Shortly before 11:30 p.m. on St. Patrick’s Day, the Whitefish City Council voted 5-1 to sue Flathead County.
With the decision, councilors authorized Whitefish City Attorney John Phelps to file a lawsuit seeking a resolution to a planning jurisdictional discrepancy that arose last week when Flathead County commissioners voted 2-1 to rescind a 2005 inter-local agreement. That agreement distributed final land-use power from the county to the city of Whitefish in an extraterritorial zone – the “planning doughnut” – outside of city limits. Phelps and councilors alike expressed concern that because of the county’s decision many people in the doughnut would now not know who to go to for land-use applications and approval.
Mayor Mike Jenson said he wants commissioners to know that “this is not necessarily a hostile lawsuit, that we’re looking for a resolution.”
Recently, Commissioner Gary Hall has spearheaded an effort to return jurisdictional authority back to the county, which led to the commissioners’ decision last week. Phelps argues that, as part of the agreement, it’s impossible for one side to nullify the arrangement. Without the council’s vote, he said, the agreement still stands.
Nevertheless, Phelps fears that the county’s decision will confuse enough people, or give enough people the green light to ignore the city’s authority, that residents will begin processing land-use applications improperly. Phelps thinks the city will be able to get a response back from a court in three to four weeks.
Councilor John Muhlfeld said “it’s unfortunate it came to this,” but reiterated Phelps’ point that quick action is necessary before more trouble arises.
“I just think we need to take a proactive stance here,” Muhlfeld said, “and a strong one.”
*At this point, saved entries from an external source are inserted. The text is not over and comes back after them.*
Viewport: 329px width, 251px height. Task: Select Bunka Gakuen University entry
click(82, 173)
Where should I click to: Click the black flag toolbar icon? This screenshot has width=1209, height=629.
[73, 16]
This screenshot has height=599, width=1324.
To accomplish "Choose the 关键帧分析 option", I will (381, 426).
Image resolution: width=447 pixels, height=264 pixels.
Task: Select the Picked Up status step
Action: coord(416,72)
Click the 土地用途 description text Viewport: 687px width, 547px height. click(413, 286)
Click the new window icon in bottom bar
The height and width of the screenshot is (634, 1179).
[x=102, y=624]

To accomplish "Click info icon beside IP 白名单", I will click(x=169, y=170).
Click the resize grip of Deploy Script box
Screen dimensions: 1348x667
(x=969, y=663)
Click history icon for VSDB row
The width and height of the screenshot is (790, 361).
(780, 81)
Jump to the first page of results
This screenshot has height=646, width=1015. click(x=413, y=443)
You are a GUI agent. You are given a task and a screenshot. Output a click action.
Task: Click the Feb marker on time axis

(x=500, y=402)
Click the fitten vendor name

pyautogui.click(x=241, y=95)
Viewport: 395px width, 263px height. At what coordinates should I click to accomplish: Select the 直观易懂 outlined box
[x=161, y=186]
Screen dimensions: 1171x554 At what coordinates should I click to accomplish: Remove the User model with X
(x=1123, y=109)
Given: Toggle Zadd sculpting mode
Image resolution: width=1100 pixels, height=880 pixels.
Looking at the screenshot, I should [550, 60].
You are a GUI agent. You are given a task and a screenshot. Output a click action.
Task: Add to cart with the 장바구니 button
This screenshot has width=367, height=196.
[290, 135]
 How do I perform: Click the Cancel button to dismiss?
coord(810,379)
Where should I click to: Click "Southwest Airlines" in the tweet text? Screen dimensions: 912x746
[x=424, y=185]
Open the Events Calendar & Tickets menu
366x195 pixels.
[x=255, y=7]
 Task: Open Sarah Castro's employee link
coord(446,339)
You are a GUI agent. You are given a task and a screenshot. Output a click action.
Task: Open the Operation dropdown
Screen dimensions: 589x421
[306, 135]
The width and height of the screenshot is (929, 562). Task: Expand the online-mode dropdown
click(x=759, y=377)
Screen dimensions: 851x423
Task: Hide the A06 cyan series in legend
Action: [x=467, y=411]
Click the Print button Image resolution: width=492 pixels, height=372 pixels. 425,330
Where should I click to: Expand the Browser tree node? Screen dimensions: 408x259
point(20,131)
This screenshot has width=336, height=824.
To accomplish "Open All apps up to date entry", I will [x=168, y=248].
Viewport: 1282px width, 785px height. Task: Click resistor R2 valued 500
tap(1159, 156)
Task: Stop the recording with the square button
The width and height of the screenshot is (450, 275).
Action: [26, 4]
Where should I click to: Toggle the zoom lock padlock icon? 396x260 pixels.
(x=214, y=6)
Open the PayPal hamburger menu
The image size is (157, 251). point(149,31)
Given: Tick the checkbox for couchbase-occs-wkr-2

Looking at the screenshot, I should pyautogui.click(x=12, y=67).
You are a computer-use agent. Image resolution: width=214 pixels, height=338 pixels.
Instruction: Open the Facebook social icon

Also, the council divided a long-awaited downtown improvements project into two separate votes: one on a $5.6 million parking garage and one on a $5.2 million street project. The council voted to table discussion on the parking garage and voted to approve the conceptual design plans for the street project, but with the amendment that mid-block crosswalks not be part of the plan and that funding concerns are addressed.